Collected data
============================================================
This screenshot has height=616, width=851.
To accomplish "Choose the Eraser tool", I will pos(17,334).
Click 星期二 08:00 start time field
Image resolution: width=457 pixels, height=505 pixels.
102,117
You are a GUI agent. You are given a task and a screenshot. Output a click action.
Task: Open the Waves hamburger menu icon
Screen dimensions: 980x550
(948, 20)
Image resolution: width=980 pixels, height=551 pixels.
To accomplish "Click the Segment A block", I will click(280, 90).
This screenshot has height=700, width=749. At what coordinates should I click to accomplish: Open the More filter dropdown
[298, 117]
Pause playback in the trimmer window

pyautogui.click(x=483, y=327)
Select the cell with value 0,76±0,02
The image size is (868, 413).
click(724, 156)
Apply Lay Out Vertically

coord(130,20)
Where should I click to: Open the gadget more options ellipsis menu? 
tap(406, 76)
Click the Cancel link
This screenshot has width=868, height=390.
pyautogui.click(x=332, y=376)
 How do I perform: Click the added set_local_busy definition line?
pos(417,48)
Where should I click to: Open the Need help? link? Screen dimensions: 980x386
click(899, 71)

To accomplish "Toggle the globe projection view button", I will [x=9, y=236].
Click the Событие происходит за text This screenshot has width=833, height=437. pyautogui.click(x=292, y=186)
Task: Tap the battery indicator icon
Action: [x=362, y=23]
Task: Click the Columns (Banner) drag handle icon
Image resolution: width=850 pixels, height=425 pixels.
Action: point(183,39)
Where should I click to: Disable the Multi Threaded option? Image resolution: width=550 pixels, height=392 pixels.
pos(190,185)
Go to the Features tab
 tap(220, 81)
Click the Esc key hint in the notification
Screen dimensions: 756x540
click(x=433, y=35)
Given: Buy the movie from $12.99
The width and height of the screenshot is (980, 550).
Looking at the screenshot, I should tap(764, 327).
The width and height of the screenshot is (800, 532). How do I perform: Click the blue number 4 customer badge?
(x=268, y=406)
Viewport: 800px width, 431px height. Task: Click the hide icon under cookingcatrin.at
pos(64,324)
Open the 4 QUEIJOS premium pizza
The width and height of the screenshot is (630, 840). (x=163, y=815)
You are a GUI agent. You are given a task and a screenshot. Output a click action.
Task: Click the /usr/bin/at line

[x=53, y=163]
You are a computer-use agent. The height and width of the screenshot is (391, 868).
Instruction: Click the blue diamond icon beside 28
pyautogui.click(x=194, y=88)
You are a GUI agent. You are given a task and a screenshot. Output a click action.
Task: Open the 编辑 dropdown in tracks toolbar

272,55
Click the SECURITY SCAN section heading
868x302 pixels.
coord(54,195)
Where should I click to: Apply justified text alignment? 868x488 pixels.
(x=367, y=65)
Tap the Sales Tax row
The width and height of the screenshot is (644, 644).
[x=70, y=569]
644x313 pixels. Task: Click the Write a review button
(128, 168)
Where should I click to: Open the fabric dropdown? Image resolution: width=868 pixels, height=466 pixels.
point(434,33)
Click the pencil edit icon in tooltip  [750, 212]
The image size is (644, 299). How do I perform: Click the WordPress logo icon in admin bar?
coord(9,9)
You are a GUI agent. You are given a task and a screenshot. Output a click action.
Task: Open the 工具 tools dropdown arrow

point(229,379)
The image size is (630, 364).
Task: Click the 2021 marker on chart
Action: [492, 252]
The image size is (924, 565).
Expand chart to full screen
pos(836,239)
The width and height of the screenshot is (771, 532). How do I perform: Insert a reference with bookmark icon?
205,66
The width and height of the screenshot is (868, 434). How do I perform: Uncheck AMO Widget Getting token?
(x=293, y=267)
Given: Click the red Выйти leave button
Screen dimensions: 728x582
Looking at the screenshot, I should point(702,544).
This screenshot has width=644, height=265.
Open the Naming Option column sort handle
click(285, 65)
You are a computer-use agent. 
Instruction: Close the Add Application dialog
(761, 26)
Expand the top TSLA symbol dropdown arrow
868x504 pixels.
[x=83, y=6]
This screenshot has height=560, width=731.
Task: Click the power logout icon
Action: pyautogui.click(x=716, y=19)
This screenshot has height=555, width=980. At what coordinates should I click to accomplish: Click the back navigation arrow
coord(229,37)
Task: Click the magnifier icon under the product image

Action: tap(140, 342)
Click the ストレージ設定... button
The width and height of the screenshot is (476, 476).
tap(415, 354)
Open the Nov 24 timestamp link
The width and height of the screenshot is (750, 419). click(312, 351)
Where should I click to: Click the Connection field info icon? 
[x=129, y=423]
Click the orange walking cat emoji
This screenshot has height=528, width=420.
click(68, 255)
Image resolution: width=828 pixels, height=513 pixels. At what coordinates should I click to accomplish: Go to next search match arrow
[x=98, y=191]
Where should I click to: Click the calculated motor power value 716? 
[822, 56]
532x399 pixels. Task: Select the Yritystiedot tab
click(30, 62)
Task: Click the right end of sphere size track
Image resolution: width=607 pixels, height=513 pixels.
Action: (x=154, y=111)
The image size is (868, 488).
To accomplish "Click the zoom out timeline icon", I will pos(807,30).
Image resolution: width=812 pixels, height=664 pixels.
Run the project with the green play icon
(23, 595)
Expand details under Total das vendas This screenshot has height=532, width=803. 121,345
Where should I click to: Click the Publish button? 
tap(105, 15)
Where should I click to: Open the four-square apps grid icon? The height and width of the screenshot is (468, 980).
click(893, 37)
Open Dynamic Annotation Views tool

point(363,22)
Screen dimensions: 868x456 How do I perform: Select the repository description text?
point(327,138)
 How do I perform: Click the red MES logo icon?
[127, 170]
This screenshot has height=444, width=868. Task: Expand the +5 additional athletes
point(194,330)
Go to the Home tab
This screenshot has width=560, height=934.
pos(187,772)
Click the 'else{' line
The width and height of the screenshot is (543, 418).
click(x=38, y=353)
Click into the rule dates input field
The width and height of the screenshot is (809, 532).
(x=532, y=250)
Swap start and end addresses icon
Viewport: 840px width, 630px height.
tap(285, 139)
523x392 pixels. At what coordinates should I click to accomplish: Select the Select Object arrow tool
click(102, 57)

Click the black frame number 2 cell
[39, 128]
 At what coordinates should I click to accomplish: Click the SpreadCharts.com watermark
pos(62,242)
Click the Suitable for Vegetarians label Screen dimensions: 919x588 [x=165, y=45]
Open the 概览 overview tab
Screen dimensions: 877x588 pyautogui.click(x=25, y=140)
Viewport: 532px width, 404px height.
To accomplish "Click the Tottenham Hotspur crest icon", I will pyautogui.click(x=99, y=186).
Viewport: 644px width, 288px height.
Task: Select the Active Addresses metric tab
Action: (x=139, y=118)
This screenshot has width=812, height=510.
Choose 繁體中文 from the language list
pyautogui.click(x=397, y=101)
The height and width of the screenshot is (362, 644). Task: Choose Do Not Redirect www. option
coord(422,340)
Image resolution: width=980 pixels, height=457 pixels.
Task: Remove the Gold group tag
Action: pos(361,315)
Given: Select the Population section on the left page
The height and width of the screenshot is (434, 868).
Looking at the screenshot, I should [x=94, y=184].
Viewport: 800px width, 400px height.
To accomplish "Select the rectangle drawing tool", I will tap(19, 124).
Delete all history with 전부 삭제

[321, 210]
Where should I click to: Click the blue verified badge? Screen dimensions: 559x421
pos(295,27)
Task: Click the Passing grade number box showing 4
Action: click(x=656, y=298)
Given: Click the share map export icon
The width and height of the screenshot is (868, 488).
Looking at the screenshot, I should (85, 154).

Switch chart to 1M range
============================================================
### What you are asked to do
The records above must be printed again in full, exactly as written.

### Solution below
This screenshot has height=616, width=851.
To accomplish "Choose the Eraser tool", I will pos(17,334).
Click 星期二 08:00 start time field
Image resolution: width=457 pixels, height=505 pixels.
102,117
You are a GUI agent. You are given a task and a screenshot. Output a click action.
Task: Open the Waves hamburger menu icon
Screen dimensions: 980x550
(948, 20)
Image resolution: width=980 pixels, height=551 pixels.
To accomplish "Click the Segment A block", I will click(280, 90).
This screenshot has height=700, width=749. At what coordinates should I click to accomplish: Open the More filter dropdown
[298, 117]
Pause playback in the trimmer window

pyautogui.click(x=483, y=327)
Select the cell with value 0,76±0,02
The image size is (868, 413).
click(724, 156)
Apply Lay Out Vertically

coord(130,20)
Where should I click to: Open the gadget more options ellipsis menu? 
tap(406, 76)
Click the Cancel link
This screenshot has width=868, height=390.
pyautogui.click(x=332, y=376)
 How do I perform: Click the added set_local_busy definition line?
pos(417,48)
Where should I click to: Open the Need help? link? Screen dimensions: 980x386
click(899, 71)

To accomplish "Toggle the globe projection view button", I will [x=9, y=236].
Click the Событие происходит за text This screenshot has width=833, height=437. pyautogui.click(x=292, y=186)
Task: Tap the battery indicator icon
Action: [x=362, y=23]
Task: Click the Columns (Banner) drag handle icon
Image resolution: width=850 pixels, height=425 pixels.
Action: point(183,39)
Where should I click to: Disable the Multi Threaded option? Image resolution: width=550 pixels, height=392 pixels.
pos(190,185)
Go to the Features tab
 tap(220, 81)
Click the Esc key hint in the notification
Screen dimensions: 756x540
click(x=433, y=35)
Given: Buy the movie from $12.99
The width and height of the screenshot is (980, 550).
Looking at the screenshot, I should tap(764, 327).
The width and height of the screenshot is (800, 532). How do I perform: Click the blue number 4 customer badge?
(x=268, y=406)
Viewport: 800px width, 431px height. Task: Click the hide icon under cookingcatrin.at
pos(64,324)
Open the 4 QUEIJOS premium pizza
The width and height of the screenshot is (630, 840). (x=163, y=815)
You are a GUI agent. You are given a task and a screenshot. Output a click action.
Task: Click the /usr/bin/at line

[x=53, y=163]
You are a computer-use agent. The height and width of the screenshot is (391, 868).
Instruction: Click the blue diamond icon beside 28
pyautogui.click(x=194, y=88)
You are a GUI agent. You are given a task and a screenshot. Output a click action.
Task: Open the 编辑 dropdown in tracks toolbar

272,55
Click the SECURITY SCAN section heading
868x302 pixels.
coord(54,195)
Where should I click to: Apply justified text alignment? 868x488 pixels.
(x=367, y=65)
Tap the Sales Tax row
The width and height of the screenshot is (644, 644).
[x=70, y=569]
644x313 pixels. Task: Click the Write a review button
(128, 168)
Where should I click to: Open the fabric dropdown? Image resolution: width=868 pixels, height=466 pixels.
point(434,33)
Click the pencil edit icon in tooltip  [750, 212]
The image size is (644, 299). How do I perform: Click the WordPress logo icon in admin bar?
coord(9,9)
You are a GUI agent. You are given a task and a screenshot. Output a click action.
Task: Open the 工具 tools dropdown arrow

point(229,379)
The image size is (630, 364).
Task: Click the 2021 marker on chart
Action: [492, 252]
The image size is (924, 565).
Expand chart to full screen
pos(836,239)
The width and height of the screenshot is (771, 532). How do I perform: Insert a reference with bookmark icon?
205,66
The width and height of the screenshot is (868, 434). How do I perform: Uncheck AMO Widget Getting token?
(x=293, y=267)
Given: Click the red Выйти leave button
Screen dimensions: 728x582
Looking at the screenshot, I should point(702,544).
This screenshot has width=644, height=265.
Open the Naming Option column sort handle
click(285, 65)
You are a computer-use agent. 
Instruction: Close the Add Application dialog
(761, 26)
Expand the top TSLA symbol dropdown arrow
868x504 pixels.
[x=83, y=6]
This screenshot has height=560, width=731.
Task: Click the power logout icon
Action: pyautogui.click(x=716, y=19)
This screenshot has height=555, width=980. At what coordinates should I click to accomplish: Click the back navigation arrow
coord(229,37)
Task: Click the magnifier icon under the product image

Action: tap(140, 342)
Click the ストレージ設定... button
The width and height of the screenshot is (476, 476).
tap(415, 354)
Open the Nov 24 timestamp link
The width and height of the screenshot is (750, 419). click(312, 351)
Where should I click to: Click the Connection field info icon? 
[x=129, y=423]
Click the orange walking cat emoji
This screenshot has height=528, width=420.
click(68, 255)
Image resolution: width=828 pixels, height=513 pixels. At what coordinates should I click to accomplish: Go to next search match arrow
[x=98, y=191]
Where should I click to: Click the calculated motor power value 716? 
[822, 56]
532x399 pixels. Task: Select the Yritystiedot tab
click(30, 62)
Task: Click the right end of sphere size track
Image resolution: width=607 pixels, height=513 pixels.
Action: (x=154, y=111)
The image size is (868, 488).
To accomplish "Click the zoom out timeline icon", I will pos(807,30).
Image resolution: width=812 pixels, height=664 pixels.
Run the project with the green play icon
(23, 595)
Expand details under Total das vendas This screenshot has height=532, width=803. 121,345
Where should I click to: Click the Publish button? 
tap(105, 15)
Where should I click to: Open the four-square apps grid icon? The height and width of the screenshot is (468, 980).
click(893, 37)
Open Dynamic Annotation Views tool

point(363,22)
Screen dimensions: 868x456 How do I perform: Select the repository description text?
point(327,138)
 How do I perform: Click the red MES logo icon?
[127, 170]
This screenshot has height=444, width=868. Task: Expand the +5 additional athletes
point(194,330)
Go to the Home tab
This screenshot has width=560, height=934.
pos(187,772)
Click the 'else{' line
The width and height of the screenshot is (543, 418).
click(x=38, y=353)
Click into the rule dates input field
The width and height of the screenshot is (809, 532).
(x=532, y=250)
Swap start and end addresses icon
Viewport: 840px width, 630px height.
tap(285, 139)
523x392 pixels. At what coordinates should I click to accomplish: Select the Select Object arrow tool
click(102, 57)

Click the black frame number 2 cell
[39, 128]
 At what coordinates should I click to accomplish: Click the SpreadCharts.com watermark
pos(62,242)
Click the Suitable for Vegetarians label Screen dimensions: 919x588 [x=165, y=45]
Open the 概览 overview tab
Screen dimensions: 877x588 pyautogui.click(x=25, y=140)
Viewport: 532px width, 404px height.
To accomplish "Click the Tottenham Hotspur crest icon", I will pyautogui.click(x=99, y=186).
Viewport: 644px width, 288px height.
Task: Select the Active Addresses metric tab
Action: (x=139, y=118)
This screenshot has width=812, height=510.
Choose 繁體中文 from the language list
pyautogui.click(x=397, y=101)
The height and width of the screenshot is (362, 644). Task: Choose Do Not Redirect www. option
coord(422,340)
Image resolution: width=980 pixels, height=457 pixels.
Task: Remove the Gold group tag
Action: pos(361,315)
Given: Select the Population section on the left page
The height and width of the screenshot is (434, 868).
Looking at the screenshot, I should [x=94, y=184].
Viewport: 800px width, 400px height.
To accomplish "Select the rectangle drawing tool", I will tap(19, 124).
Delete all history with 전부 삭제

[321, 210]
Where should I click to: Click the blue verified badge? Screen dimensions: 559x421
pos(295,27)
Task: Click the Passing grade number box showing 4
Action: click(x=656, y=298)
Given: Click the share map export icon
The width and height of the screenshot is (868, 488).
Looking at the screenshot, I should (85, 154).

Switch chart to 1M range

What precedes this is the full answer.